La chambre haute dispose d’une majorité solide formée par une alliance entre la droite et les centristes. Cette configuration favorise un vote positif, à condition de traiter les environ 1 300 amendements soumis. Cependant, cette majorité reste irritée par la décision gouvernementale de négocier avec le Parti socialiste pour assurer sa stabilité.
Les conservateurs refusent catégoriquement la concession majeure accordée aux socialistes : la suspension jusqu’en janvier 2028 de la réforme augmentant l’âge légal de départ à 64 ans. Ils réinsisteront sur cette réforme lors du débat public. Bruno Retailleau, patron des Républicains, critique le gouvernement qui tente de se maintenir à tout prix, tandis que Mathieu Darnaud souligne que la suspension générerait des coûts supplémentaires importants.
Au-delà des retraites, sénateurs et députés divergent sur d’autres mesures. Élisabeth Doineau, rapporteure générale du budget, rejette la version de l’Assemblée et ambitionne de réduire le déficit de la Sécurité sociale à 17,5 milliards d’euros en 2026, contre plus de 24 milliards selon les députés. Les sénateurs veulent réintroduire l’année blanche, gelant pensions et prestations sociales, sauf pour l’allocation aux adultes handicapés et les retraites inférieures à 1 400 euros. Ils s’opposent également à la hausse de la CSG sur le capital.

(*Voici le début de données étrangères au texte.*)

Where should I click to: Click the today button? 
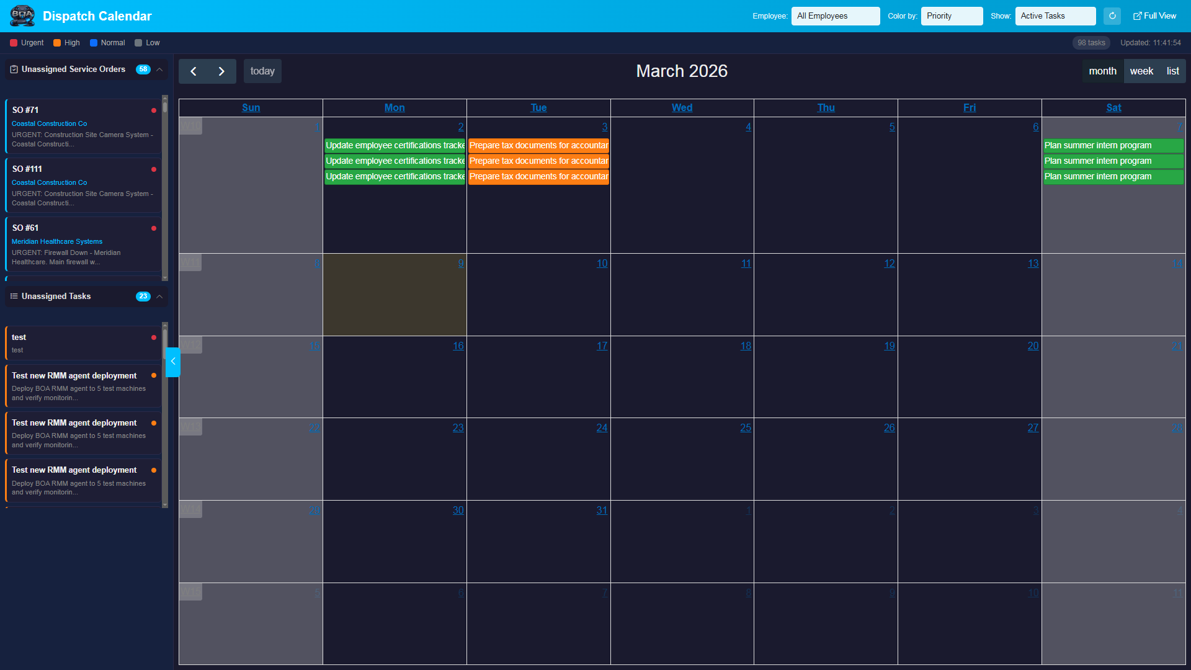(262, 71)
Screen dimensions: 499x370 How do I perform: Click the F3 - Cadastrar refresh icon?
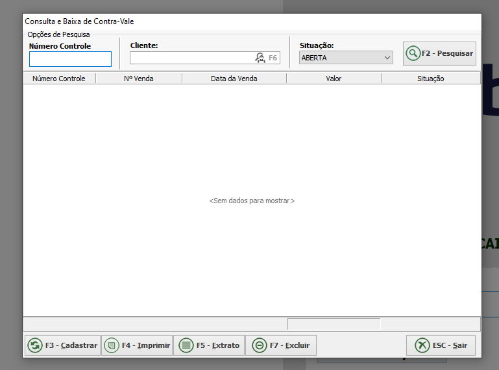coord(34,345)

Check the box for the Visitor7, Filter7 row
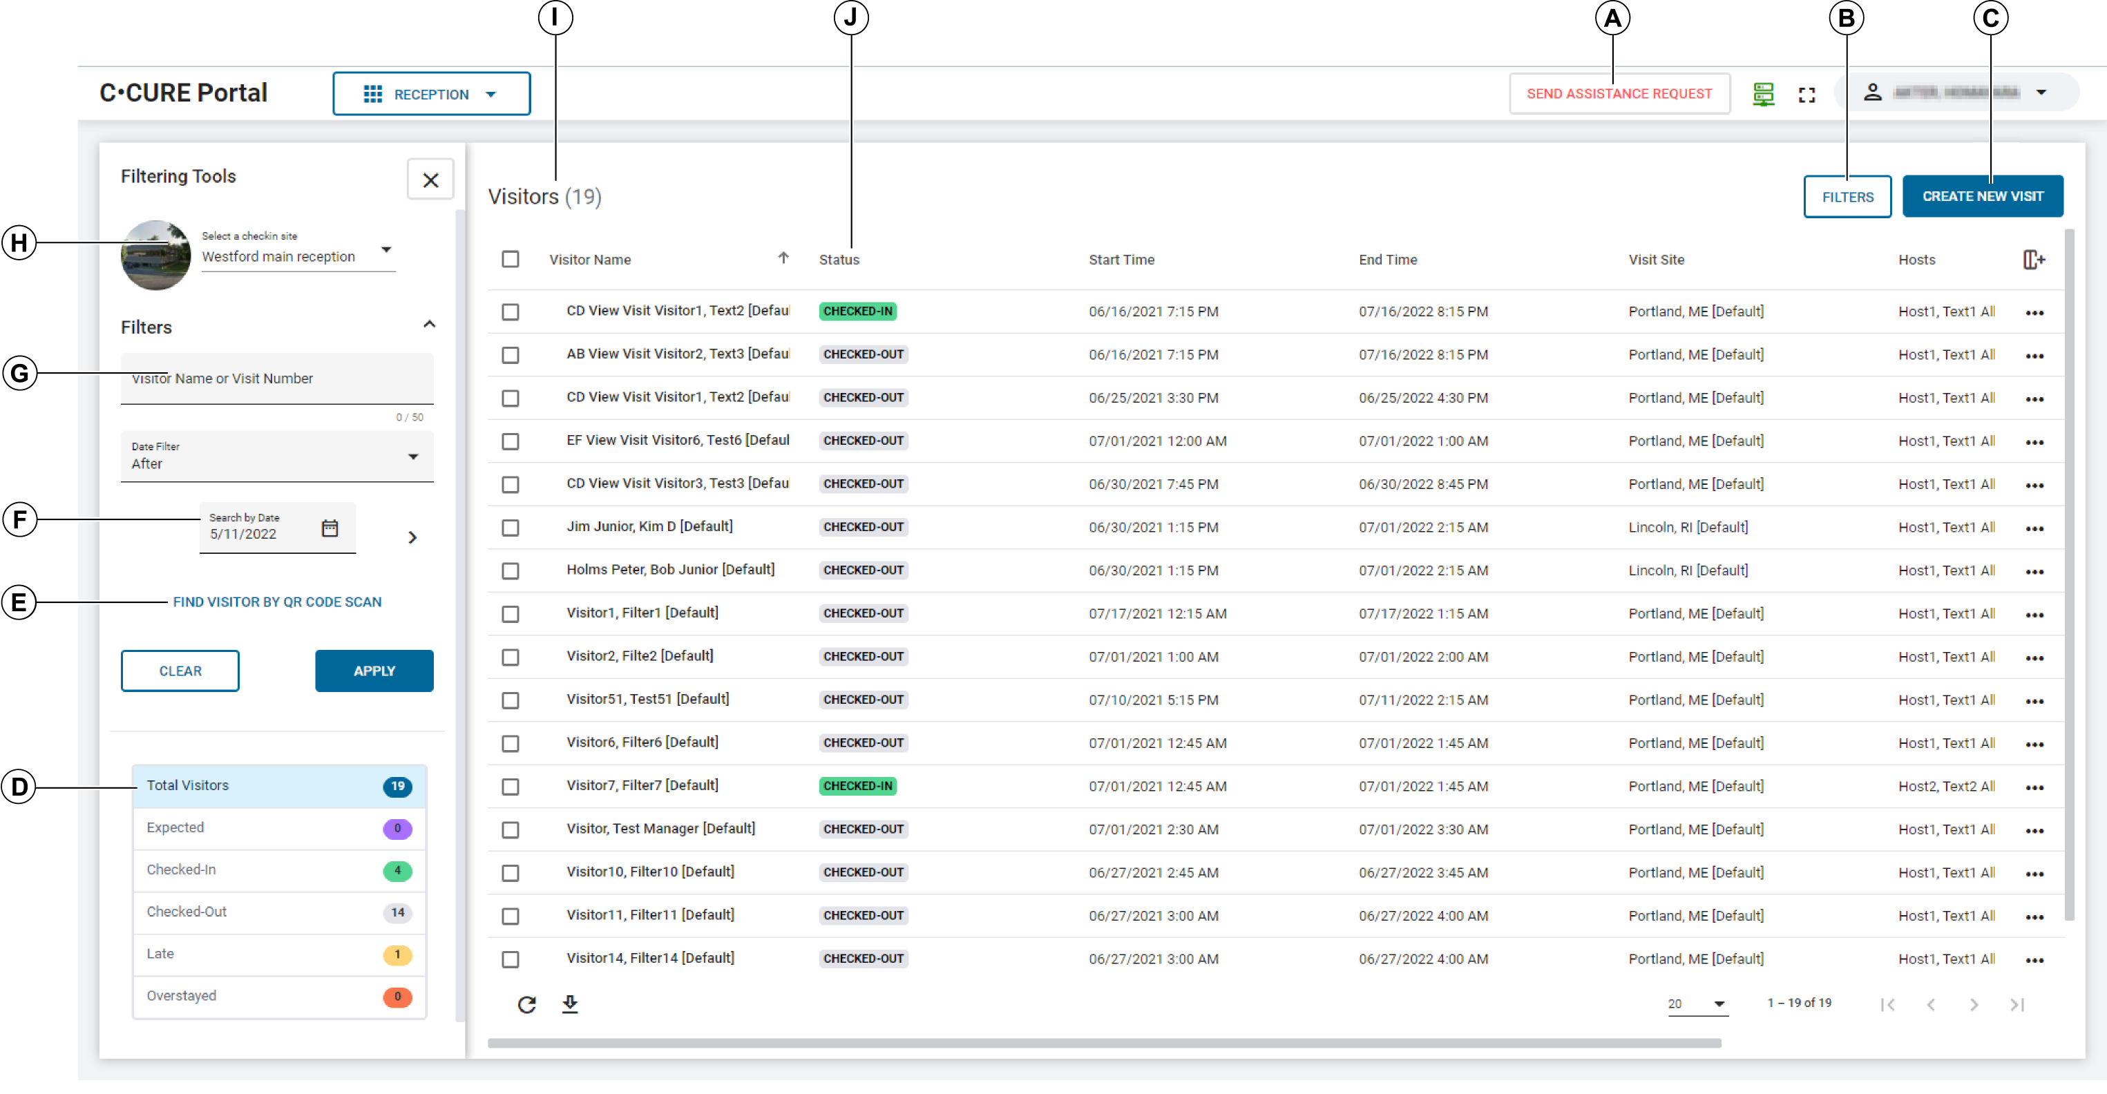coord(510,787)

La gauche au Sénat, composée de socialistes, écologistes et communistes, promet une résistance commune malgré l’absence de parlementaires de La France insoumise. Patrick Kanner, président des sénateurs socialistes, dénonce le retour de mesures impopulaires et anticipe des débats aussi intenses qu’en 2023 sur les retraites. La ministre Amélie de Montchalin appelle au compromis, mais le président Gérard Larcher maintient sa ligne inflexible.

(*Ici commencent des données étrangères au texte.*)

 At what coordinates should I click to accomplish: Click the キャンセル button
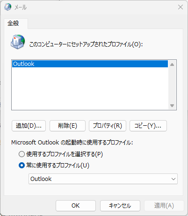click(120, 206)
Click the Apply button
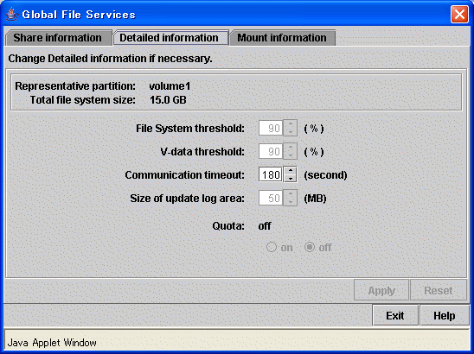 (381, 290)
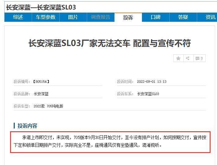Image resolution: width=217 pixels, height=165 pixels.
Task: Click the 投诉内容 section heading
Action: click(27, 126)
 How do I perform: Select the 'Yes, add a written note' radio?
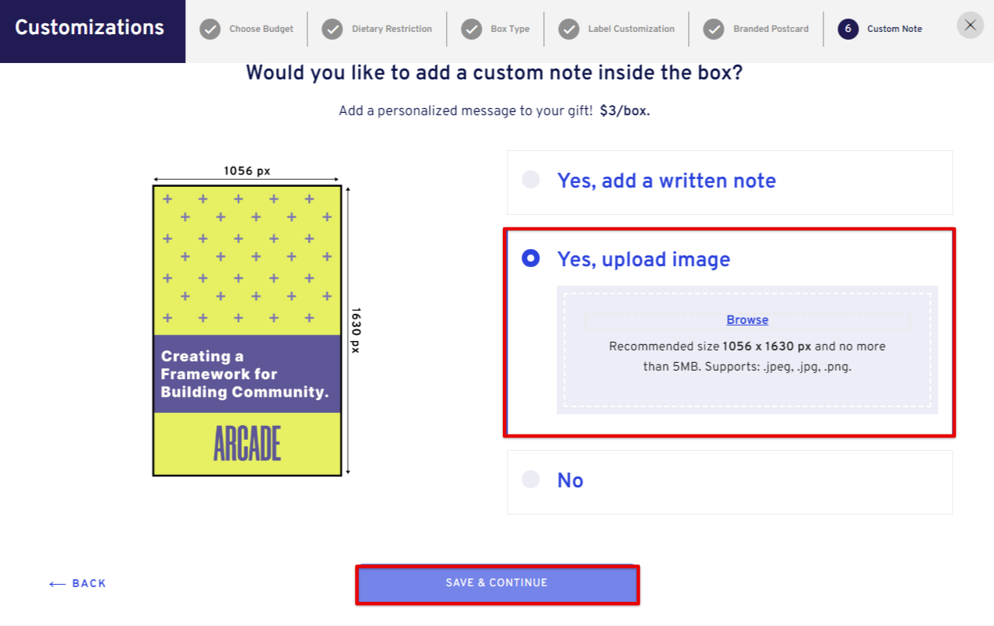(531, 180)
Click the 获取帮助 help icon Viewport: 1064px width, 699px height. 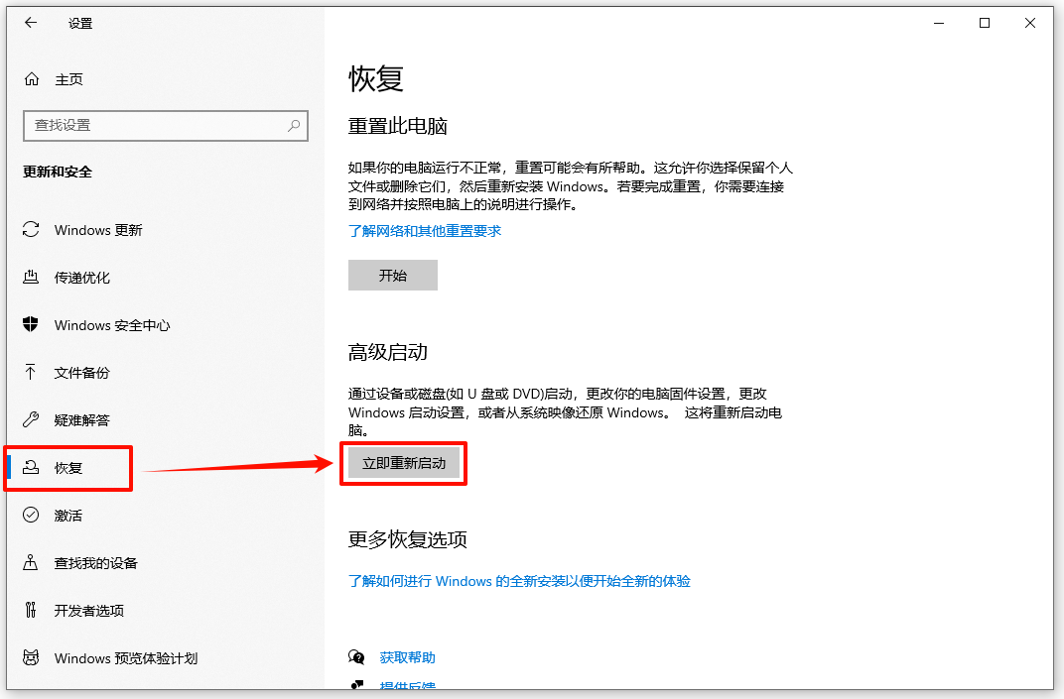point(356,656)
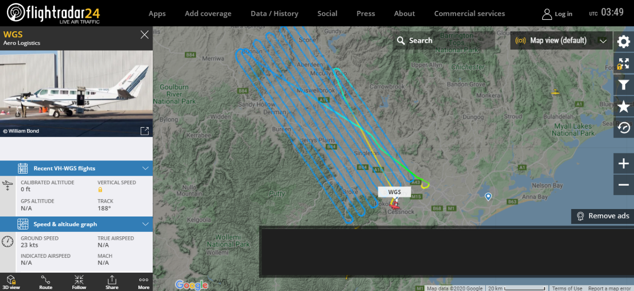Open the Map view (default) dropdown

click(x=561, y=41)
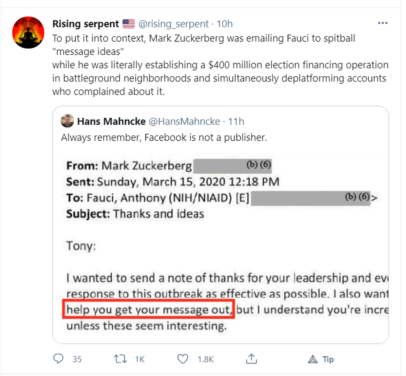Viewport: 406px width, 376px height.
Task: Click the @rising_serpent handle
Action: pos(173,24)
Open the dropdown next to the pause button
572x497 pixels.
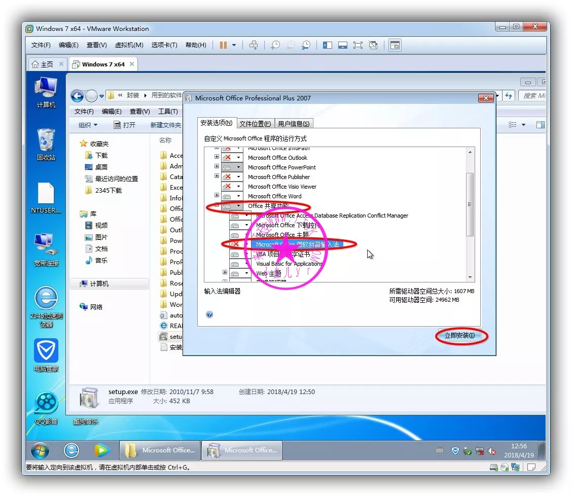(234, 45)
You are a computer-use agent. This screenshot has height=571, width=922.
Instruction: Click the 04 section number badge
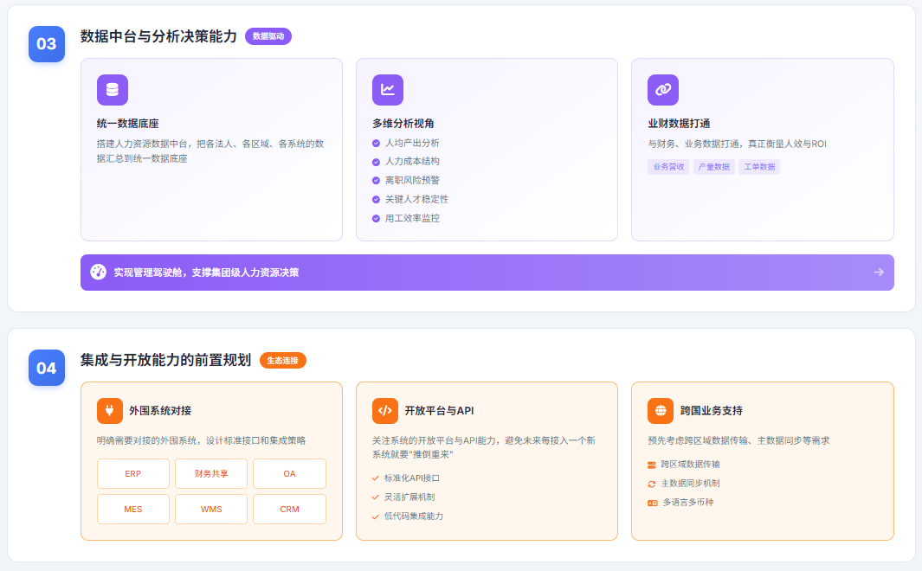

Les parlementaires des deux chambres envisagent massivement l’échec de la commission mixte paritaire prévue fin novembre. Cet enlisement obligerait les députés à engager une nouvelle lecture accélérée du budget. Le risque augmente quotidiennement de voir le texte adopté par ordonnances si les délais constitutionnels du 12 décembre à minuit sont dépassés.